Repackaging of ideas
I find the repackaging of concepts and methods on the web to be interesting. Specifically I mean the repackaging of ideas in the productivity sphere. 
There are two instances which are of concern:
- Repackaging past/common methods into lists to drive traffic and increase revenue on a site. Often these are Top Ten lists.
- Repackaging past/common methods into a new method, creating a nice website about it, giving the repurposed method a name, and then possibly ending up talking about it on podcasts as if the originator of the idea (and without crediting those that came before and originated the various parts of the new method).
For decades, people have been trying different methods of productivity. Many things have been written, different types of paper/pens used, different types of annotations/metadata applied, apps created. Some of this has been done in private, some has been written, and some has been sold.

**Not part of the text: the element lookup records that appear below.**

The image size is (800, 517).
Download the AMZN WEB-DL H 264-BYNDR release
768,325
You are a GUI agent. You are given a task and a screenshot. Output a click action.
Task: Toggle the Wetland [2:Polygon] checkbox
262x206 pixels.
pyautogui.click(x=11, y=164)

We all read productivity materials and try different things. Many of us want to share what we have learned to be helpful to others. This is good.
I have seen the use of -, •, #, ^, +, >, <, @ (and many others) used more times than I can count in productivity “methods.” I’ve seen task and note lists done in many ways, as well as the carrying forward of items, the creating of indexes, logging, tagging, calendaring and on and on. Most likely someone has done it before. It is nice to give credit where credit is due and sometimes (often?) I see this happening properly.
On the other hand, when we use basic words like “at,” “the,” “of,” we don’t need to credit those that first used them. Maybe all of these little productivity parts that are being repackaged are basic concepts we take for granted and we don’t need to cite original sources. Maybe all of this is simply the synthesis of basic ideas in different ways. This is also good.
I’ll finish by simply saying it is good to read, synthesize and share but let’s be careful to give credit where we can.
 I’ll not name specific people or sites so as to avoid being discourteous.